Takeaways from Dopamine Nation by Dr. Anna Lembke
I read Dopamine Nation by Dr. Anna Lembke recently and learnt A LOT.
The book itself doesn’t go deep into the neuroscience of addictive behavior but uses anecdotes and basic principles to call out behavioral trends.
These are my top 5 takeaways from the book:
1/ Looking inwards with mindfulness.
This book got me to start practicing mindfulness with the added layer of removing judgement. Essentially, when we start to judge our thoughts, we make it difficult to actually learn from our mental processes and observe.
2/ Conscious self-binding.
This is basically creating barriers between an addictive activity and our access to triggers E.g. deleting the Instagram app to avoid doom scrolling.
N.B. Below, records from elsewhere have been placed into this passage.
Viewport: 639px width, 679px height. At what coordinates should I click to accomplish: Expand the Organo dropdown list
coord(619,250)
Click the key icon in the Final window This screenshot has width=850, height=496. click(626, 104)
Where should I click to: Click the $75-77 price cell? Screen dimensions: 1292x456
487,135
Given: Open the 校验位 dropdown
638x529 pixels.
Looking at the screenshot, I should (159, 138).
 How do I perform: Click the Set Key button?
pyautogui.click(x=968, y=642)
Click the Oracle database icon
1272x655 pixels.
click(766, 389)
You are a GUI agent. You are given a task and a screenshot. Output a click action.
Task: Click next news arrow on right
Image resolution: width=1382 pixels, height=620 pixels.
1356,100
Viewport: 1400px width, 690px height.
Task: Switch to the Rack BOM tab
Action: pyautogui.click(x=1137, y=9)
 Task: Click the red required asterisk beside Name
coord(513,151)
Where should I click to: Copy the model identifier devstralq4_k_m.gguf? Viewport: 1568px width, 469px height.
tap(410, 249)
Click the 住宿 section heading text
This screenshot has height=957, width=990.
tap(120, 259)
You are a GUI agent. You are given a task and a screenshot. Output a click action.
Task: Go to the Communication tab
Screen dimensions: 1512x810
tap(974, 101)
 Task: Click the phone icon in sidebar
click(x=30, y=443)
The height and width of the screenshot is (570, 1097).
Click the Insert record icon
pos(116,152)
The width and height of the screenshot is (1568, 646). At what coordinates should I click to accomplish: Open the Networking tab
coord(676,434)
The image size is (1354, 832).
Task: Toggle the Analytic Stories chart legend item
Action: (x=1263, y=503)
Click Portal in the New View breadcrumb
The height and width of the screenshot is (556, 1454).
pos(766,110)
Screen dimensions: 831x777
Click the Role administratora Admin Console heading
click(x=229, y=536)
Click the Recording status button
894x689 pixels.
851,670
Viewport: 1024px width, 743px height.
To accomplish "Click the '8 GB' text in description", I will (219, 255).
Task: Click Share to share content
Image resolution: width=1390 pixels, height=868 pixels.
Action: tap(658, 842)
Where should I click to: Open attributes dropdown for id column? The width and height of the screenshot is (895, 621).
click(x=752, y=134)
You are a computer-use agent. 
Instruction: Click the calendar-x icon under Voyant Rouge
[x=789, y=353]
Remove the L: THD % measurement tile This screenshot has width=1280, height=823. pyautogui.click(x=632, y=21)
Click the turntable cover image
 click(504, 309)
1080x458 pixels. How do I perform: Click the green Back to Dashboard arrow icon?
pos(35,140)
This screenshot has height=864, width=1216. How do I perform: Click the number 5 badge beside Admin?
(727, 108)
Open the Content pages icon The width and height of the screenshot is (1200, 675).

Conscious/ intelligent self-binding lets us replace these activities with better ones.
3/ Concept of balance.
The book specifically talks about the pain-pleasure balance. When we keep indulging, our capacity to tolerate pain decreases and our threshold for experiencing pleasure increases. This recalibrates our neural set point.
4/ Act of consumption has become a drug. Consumer culture, unhealthy nutritional habits, doom scrolling - all provide a little dopamine hit, a mini-rush of pleasure. Recalibration of neural set point takes place and our ability to tolerate boredom diminishes.
5/ Growing inability to deal with pain.
As a generation, we are losing about ability to tolerate even minor forms of discomfort and we are willing to dedicate more and more resources (even if not our own) to negating it. Let’s take a simple example of those not financially dependent spending money on flying business class instead of economy.